Send back the line that contains "Task: Click into the UDP Port field" and all lines following it through the end of the data below, exactly, omitting pictures.

---+---

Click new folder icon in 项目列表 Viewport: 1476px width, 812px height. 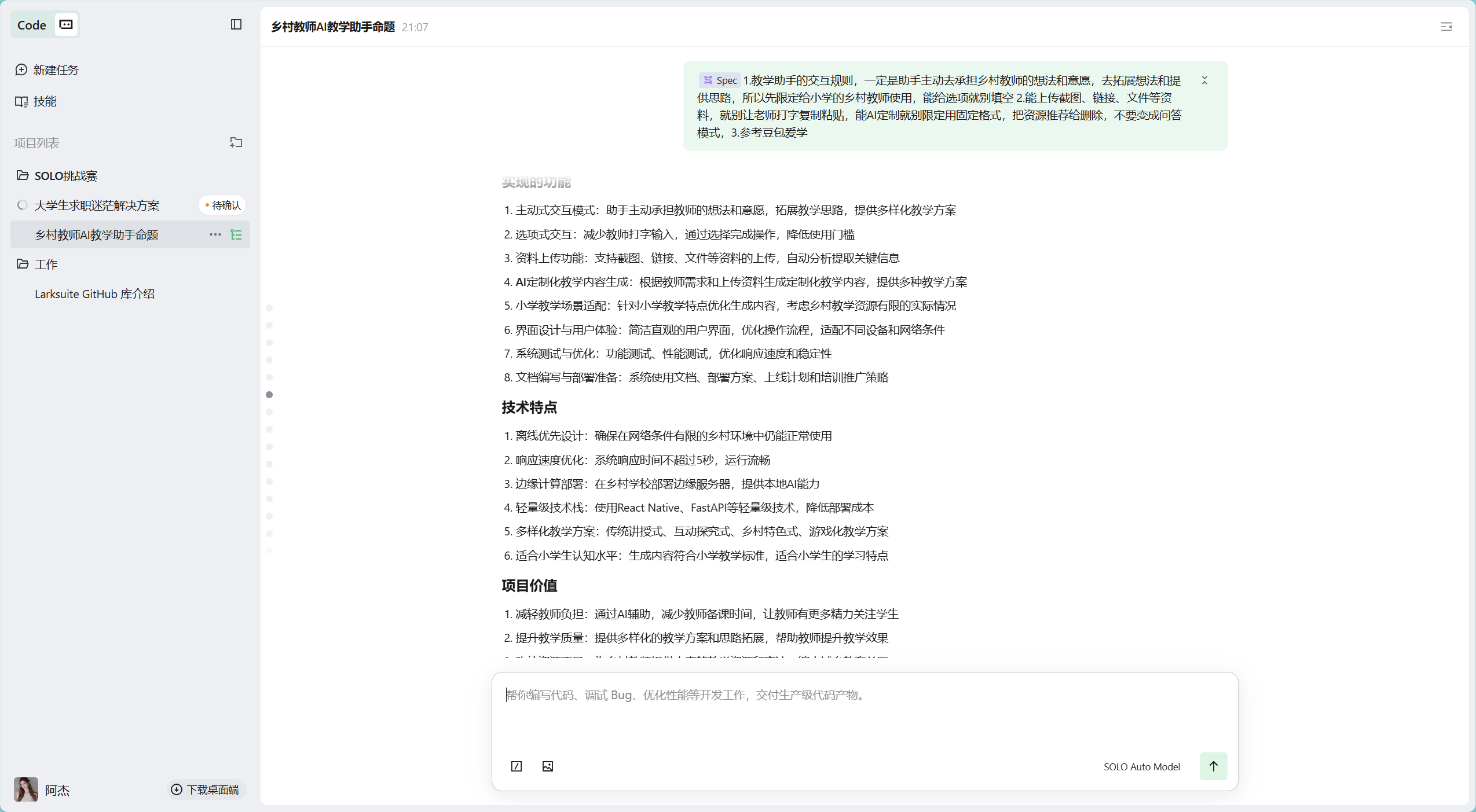[x=236, y=142]
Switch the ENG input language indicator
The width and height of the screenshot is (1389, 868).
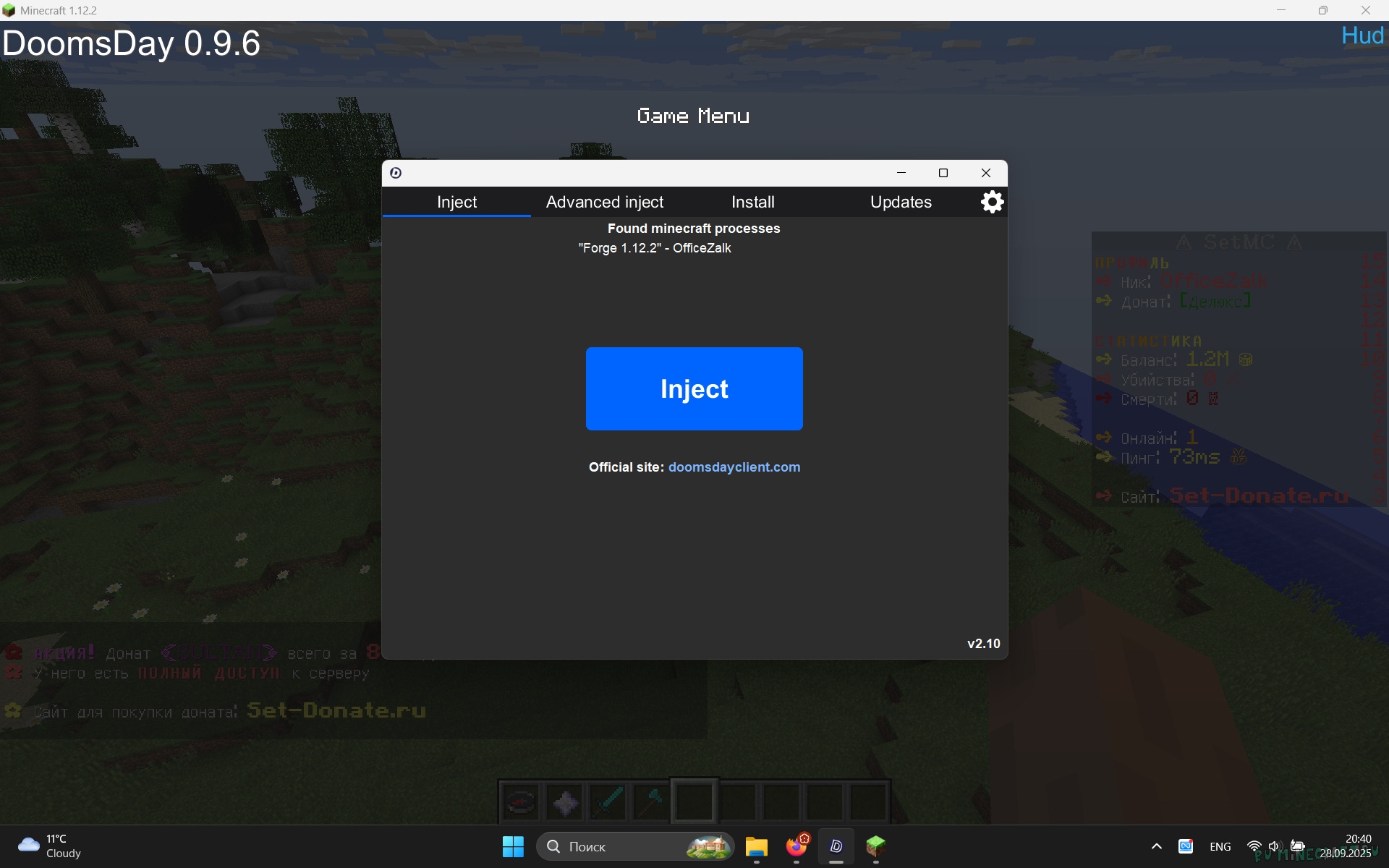1220,846
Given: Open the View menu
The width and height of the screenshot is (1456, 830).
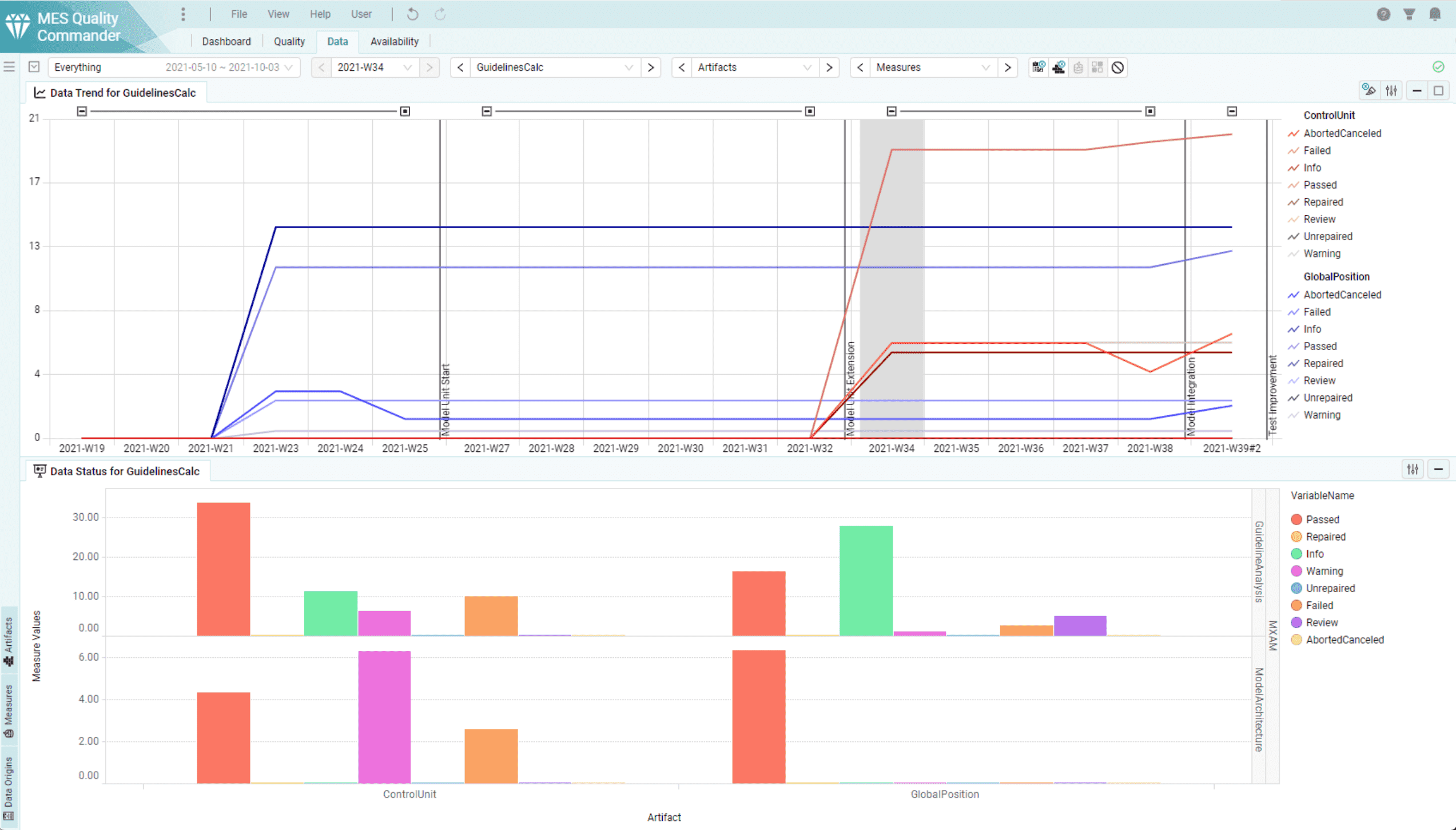Looking at the screenshot, I should coord(278,14).
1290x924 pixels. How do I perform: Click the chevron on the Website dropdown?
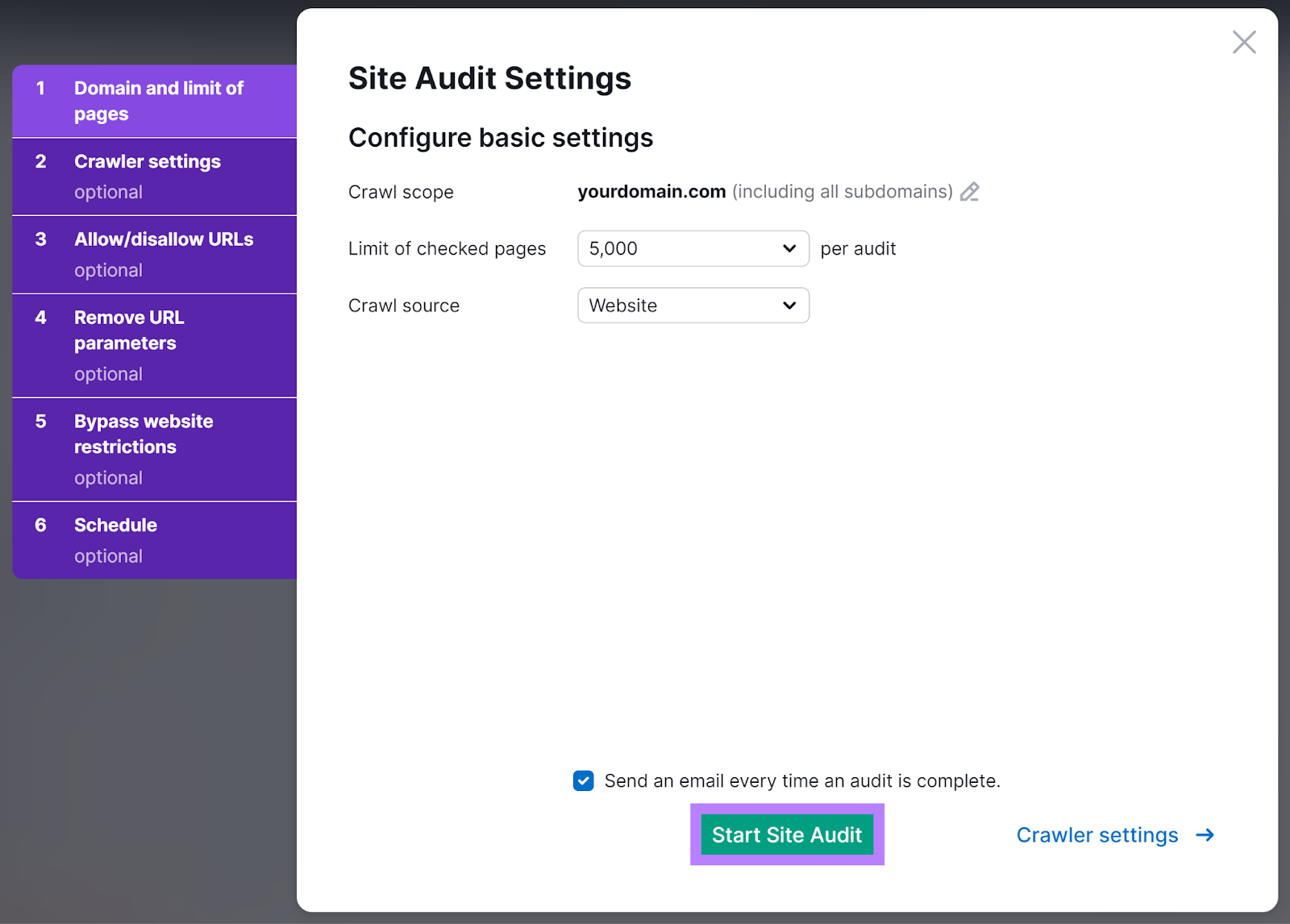[789, 306]
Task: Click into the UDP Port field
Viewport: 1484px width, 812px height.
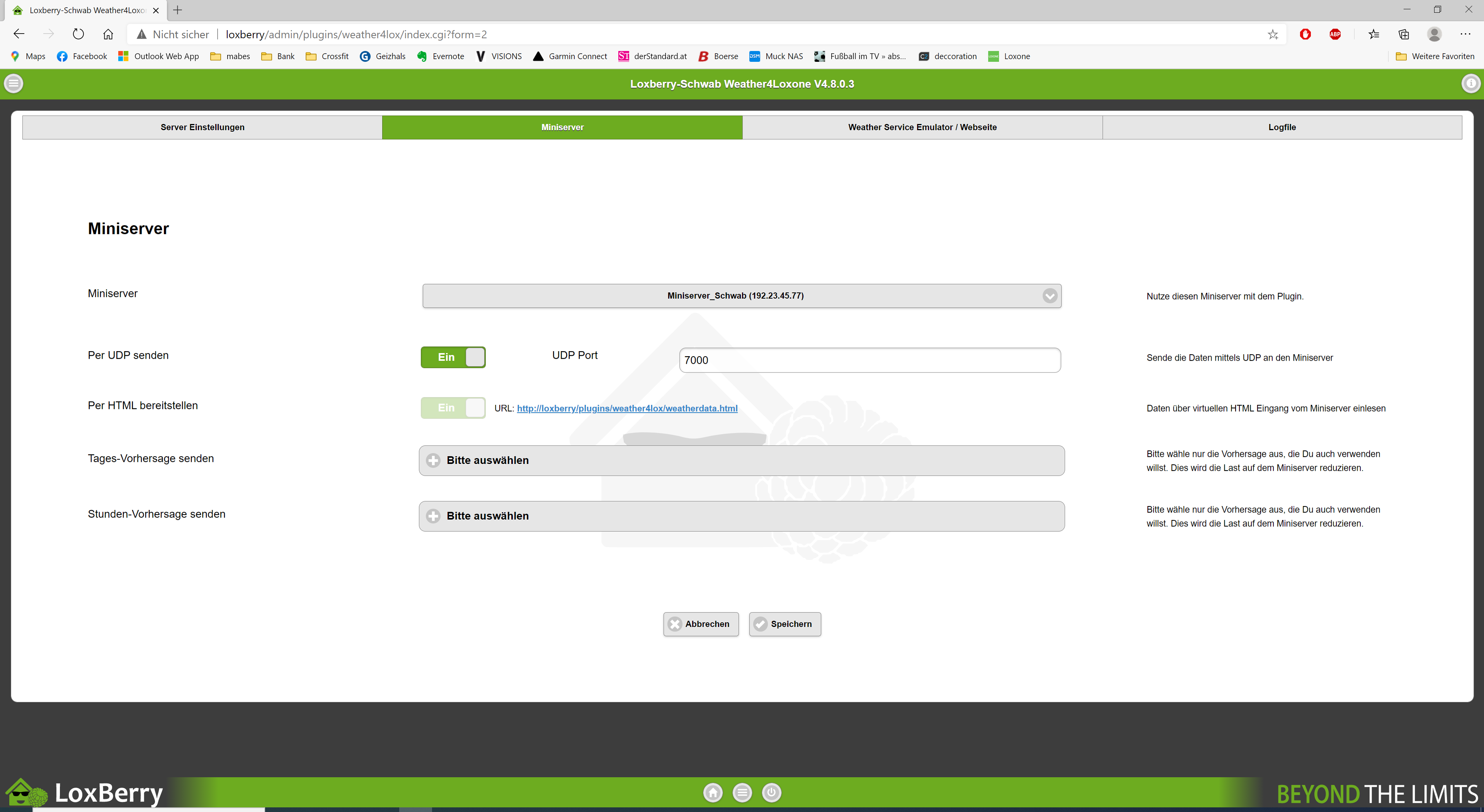Action: [x=869, y=360]
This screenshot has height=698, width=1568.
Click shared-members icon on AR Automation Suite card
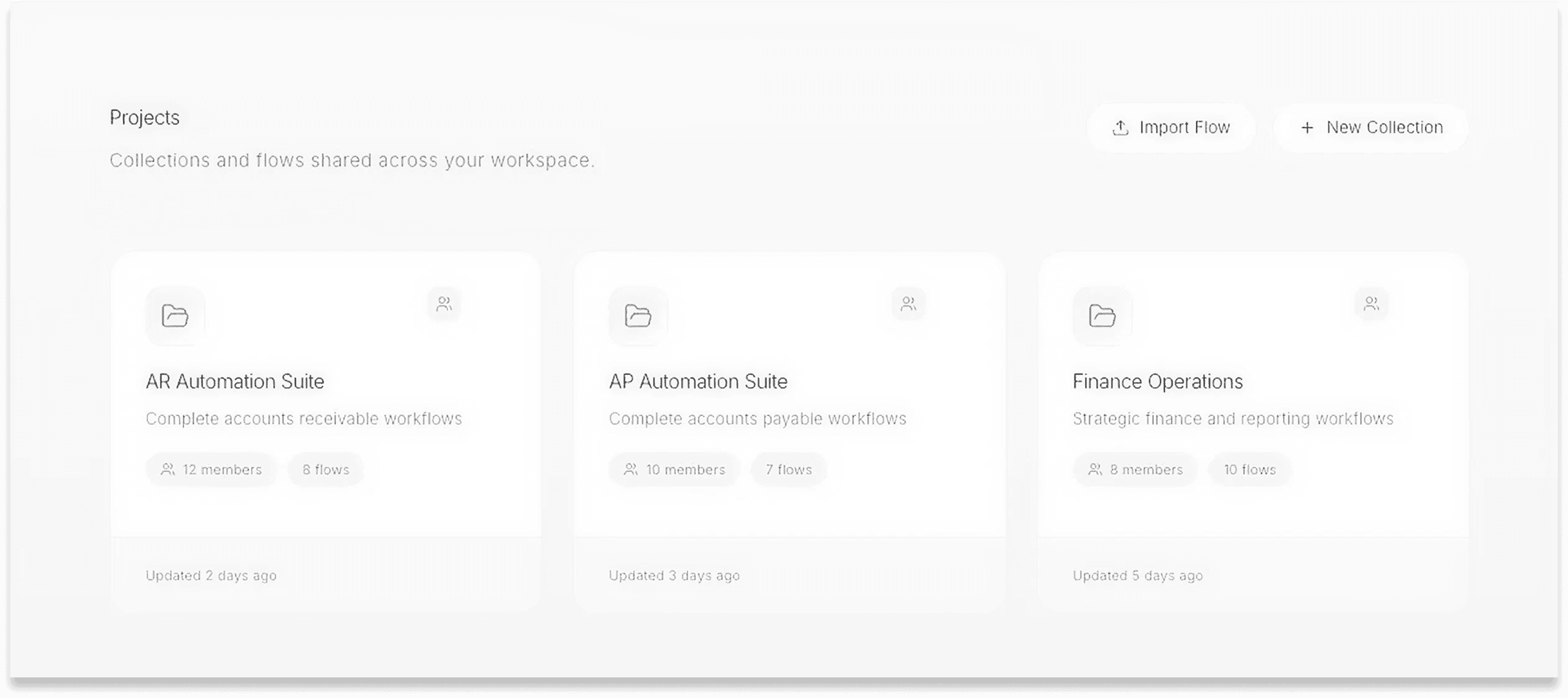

---+---

__Written response__
Task: Click into the UDP Port field
Viewport: 1484px width, 812px height.
Action: [x=869, y=360]
This screenshot has height=698, width=1568.
Click shared-members icon on AR Automation Suite card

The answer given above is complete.